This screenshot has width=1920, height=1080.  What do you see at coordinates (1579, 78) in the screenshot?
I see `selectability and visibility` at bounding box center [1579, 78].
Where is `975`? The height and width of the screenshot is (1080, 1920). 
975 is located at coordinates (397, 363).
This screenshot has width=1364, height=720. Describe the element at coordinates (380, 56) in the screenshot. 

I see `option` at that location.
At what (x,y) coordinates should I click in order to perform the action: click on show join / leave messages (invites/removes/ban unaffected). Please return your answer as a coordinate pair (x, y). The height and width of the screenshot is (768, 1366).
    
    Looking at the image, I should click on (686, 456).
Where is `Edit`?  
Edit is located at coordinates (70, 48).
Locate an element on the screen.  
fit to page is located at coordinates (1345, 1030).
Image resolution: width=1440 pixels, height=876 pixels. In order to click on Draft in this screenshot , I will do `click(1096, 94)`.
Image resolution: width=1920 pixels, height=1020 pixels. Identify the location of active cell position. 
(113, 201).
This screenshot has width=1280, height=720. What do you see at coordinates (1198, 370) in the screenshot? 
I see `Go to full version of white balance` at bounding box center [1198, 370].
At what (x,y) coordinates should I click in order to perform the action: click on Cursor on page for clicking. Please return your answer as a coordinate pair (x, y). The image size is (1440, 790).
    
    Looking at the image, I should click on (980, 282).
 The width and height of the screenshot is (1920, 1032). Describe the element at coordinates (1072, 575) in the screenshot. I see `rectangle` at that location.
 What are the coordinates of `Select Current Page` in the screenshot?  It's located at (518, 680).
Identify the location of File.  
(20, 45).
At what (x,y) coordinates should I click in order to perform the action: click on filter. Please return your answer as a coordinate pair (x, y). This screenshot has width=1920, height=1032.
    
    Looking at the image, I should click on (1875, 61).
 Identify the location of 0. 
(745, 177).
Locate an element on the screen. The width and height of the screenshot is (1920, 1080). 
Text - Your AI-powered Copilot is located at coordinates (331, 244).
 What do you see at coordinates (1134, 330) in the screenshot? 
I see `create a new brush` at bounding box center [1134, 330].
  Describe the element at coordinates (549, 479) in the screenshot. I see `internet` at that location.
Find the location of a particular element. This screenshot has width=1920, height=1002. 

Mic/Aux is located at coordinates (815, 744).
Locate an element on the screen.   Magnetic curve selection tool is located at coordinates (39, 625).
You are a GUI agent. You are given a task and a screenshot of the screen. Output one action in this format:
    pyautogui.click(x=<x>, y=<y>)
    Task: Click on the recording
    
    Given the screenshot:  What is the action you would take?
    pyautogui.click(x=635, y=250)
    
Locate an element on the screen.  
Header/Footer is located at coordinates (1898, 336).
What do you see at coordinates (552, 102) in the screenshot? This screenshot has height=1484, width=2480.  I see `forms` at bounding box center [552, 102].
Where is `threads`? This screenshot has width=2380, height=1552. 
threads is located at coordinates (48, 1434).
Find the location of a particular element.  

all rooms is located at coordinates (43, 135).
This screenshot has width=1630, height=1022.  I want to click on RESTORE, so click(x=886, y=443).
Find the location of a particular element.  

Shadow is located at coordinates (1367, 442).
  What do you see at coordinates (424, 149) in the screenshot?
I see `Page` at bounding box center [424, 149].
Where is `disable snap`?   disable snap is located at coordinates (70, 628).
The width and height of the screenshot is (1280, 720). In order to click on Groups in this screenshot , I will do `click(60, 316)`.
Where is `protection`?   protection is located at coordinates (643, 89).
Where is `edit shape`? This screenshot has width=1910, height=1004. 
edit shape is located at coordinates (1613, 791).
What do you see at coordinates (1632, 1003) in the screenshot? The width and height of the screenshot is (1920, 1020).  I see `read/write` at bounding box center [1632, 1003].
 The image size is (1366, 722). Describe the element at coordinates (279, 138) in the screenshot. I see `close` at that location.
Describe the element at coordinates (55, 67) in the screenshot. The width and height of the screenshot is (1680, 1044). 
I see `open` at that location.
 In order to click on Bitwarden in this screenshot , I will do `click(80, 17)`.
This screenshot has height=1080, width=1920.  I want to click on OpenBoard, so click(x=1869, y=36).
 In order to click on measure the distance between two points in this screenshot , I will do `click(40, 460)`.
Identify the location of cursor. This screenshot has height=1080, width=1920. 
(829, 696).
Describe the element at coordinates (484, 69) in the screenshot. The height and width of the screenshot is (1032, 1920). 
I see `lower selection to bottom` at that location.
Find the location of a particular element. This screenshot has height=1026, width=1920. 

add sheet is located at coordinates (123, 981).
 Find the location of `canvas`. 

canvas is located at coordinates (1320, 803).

::::

Reproduce all of the items above verbatim, line by line, with every coordinate and dimension unchanged.

= Task output =
This screenshot has width=1920, height=1080.  What do you see at coordinates (1579, 78) in the screenshot?
I see `selectability and visibility` at bounding box center [1579, 78].
Where is `975`? The height and width of the screenshot is (1080, 1920). 
975 is located at coordinates (397, 363).
This screenshot has width=1364, height=720. Describe the element at coordinates (380, 56) in the screenshot. 

I see `option` at that location.
At what (x,y) coordinates should I click in order to perform the action: click on show join / leave messages (invites/removes/ban unaffected). Please return your answer as a coordinate pair (x, y). The height and width of the screenshot is (768, 1366).
    
    Looking at the image, I should click on (686, 456).
Where is `Edit`?  
Edit is located at coordinates (70, 48).
Locate an element on the screen.  
fit to page is located at coordinates (1345, 1030).
Image resolution: width=1440 pixels, height=876 pixels. In order to click on Draft in this screenshot , I will do `click(1096, 94)`.
Image resolution: width=1920 pixels, height=1020 pixels. Identify the location of active cell position. 
(113, 201).
This screenshot has width=1280, height=720. What do you see at coordinates (1198, 370) in the screenshot? 
I see `Go to full version of white balance` at bounding box center [1198, 370].
At what (x,y) coordinates should I click in order to perform the action: click on Cursor on page for clicking. Please return your answer as a coordinate pair (x, y). The image size is (1440, 790).
    
    Looking at the image, I should click on (980, 282).
 The width and height of the screenshot is (1920, 1032). Describe the element at coordinates (1072, 575) in the screenshot. I see `rectangle` at that location.
 What are the coordinates of `Select Current Page` in the screenshot?  It's located at (518, 680).
Identify the location of File.  
(20, 45).
At what (x,y) coordinates should I click in order to perform the action: click on filter. Please return your answer as a coordinate pair (x, y). This screenshot has width=1920, height=1032.
    
    Looking at the image, I should click on (1875, 61).
 Identify the location of 0. 
(745, 177).
Locate an element on the screen. The width and height of the screenshot is (1920, 1080). 
Text - Your AI-powered Copilot is located at coordinates (331, 244).
 What do you see at coordinates (1134, 330) in the screenshot? 
I see `create a new brush` at bounding box center [1134, 330].
  Describe the element at coordinates (549, 479) in the screenshot. I see `internet` at that location.
Find the location of a particular element. This screenshot has width=1920, height=1002. 

Mic/Aux is located at coordinates (815, 744).
Locate an element on the screen.   Magnetic curve selection tool is located at coordinates (39, 625).
You are a GUI agent. You are given a task and a screenshot of the screen. Output one action in this format:
    pyautogui.click(x=<x>, y=<y>)
    Task: Click on the recording
    
    Given the screenshot:  What is the action you would take?
    pyautogui.click(x=635, y=250)
    
Locate an element on the screen.  
Header/Footer is located at coordinates (1898, 336).
What do you see at coordinates (552, 102) in the screenshot? This screenshot has height=1484, width=2480.  I see `forms` at bounding box center [552, 102].
Where is `threads`? This screenshot has width=2380, height=1552. 
threads is located at coordinates (48, 1434).
Find the location of a particular element.  

all rooms is located at coordinates (43, 135).
This screenshot has width=1630, height=1022.  I want to click on RESTORE, so click(x=886, y=443).
Find the location of a particular element.  

Shadow is located at coordinates (1367, 442).
  What do you see at coordinates (424, 149) in the screenshot?
I see `Page` at bounding box center [424, 149].
Where is `disable snap`?   disable snap is located at coordinates (70, 628).
The width and height of the screenshot is (1280, 720). In order to click on Groups in this screenshot , I will do `click(60, 316)`.
Where is `protection`?   protection is located at coordinates (643, 89).
Where is `edit shape`? This screenshot has width=1910, height=1004. 
edit shape is located at coordinates (1613, 791).
What do you see at coordinates (1632, 1003) in the screenshot? The width and height of the screenshot is (1920, 1020).  I see `read/write` at bounding box center [1632, 1003].
 The image size is (1366, 722). Describe the element at coordinates (279, 138) in the screenshot. I see `close` at that location.
Describe the element at coordinates (55, 67) in the screenshot. The width and height of the screenshot is (1680, 1044). 
I see `open` at that location.
 In order to click on Bitwarden in this screenshot , I will do `click(80, 17)`.
This screenshot has height=1080, width=1920.  I want to click on OpenBoard, so click(x=1869, y=36).
 In order to click on measure the distance between two points in this screenshot , I will do `click(40, 460)`.
Identify the location of cursor. This screenshot has height=1080, width=1920. 
(829, 696).
Describe the element at coordinates (484, 69) in the screenshot. The height and width of the screenshot is (1032, 1920). 
I see `lower selection to bottom` at that location.
Find the location of a particular element. This screenshot has height=1026, width=1920. 

add sheet is located at coordinates (123, 981).
 Find the location of `canvas`. 

canvas is located at coordinates (1320, 803).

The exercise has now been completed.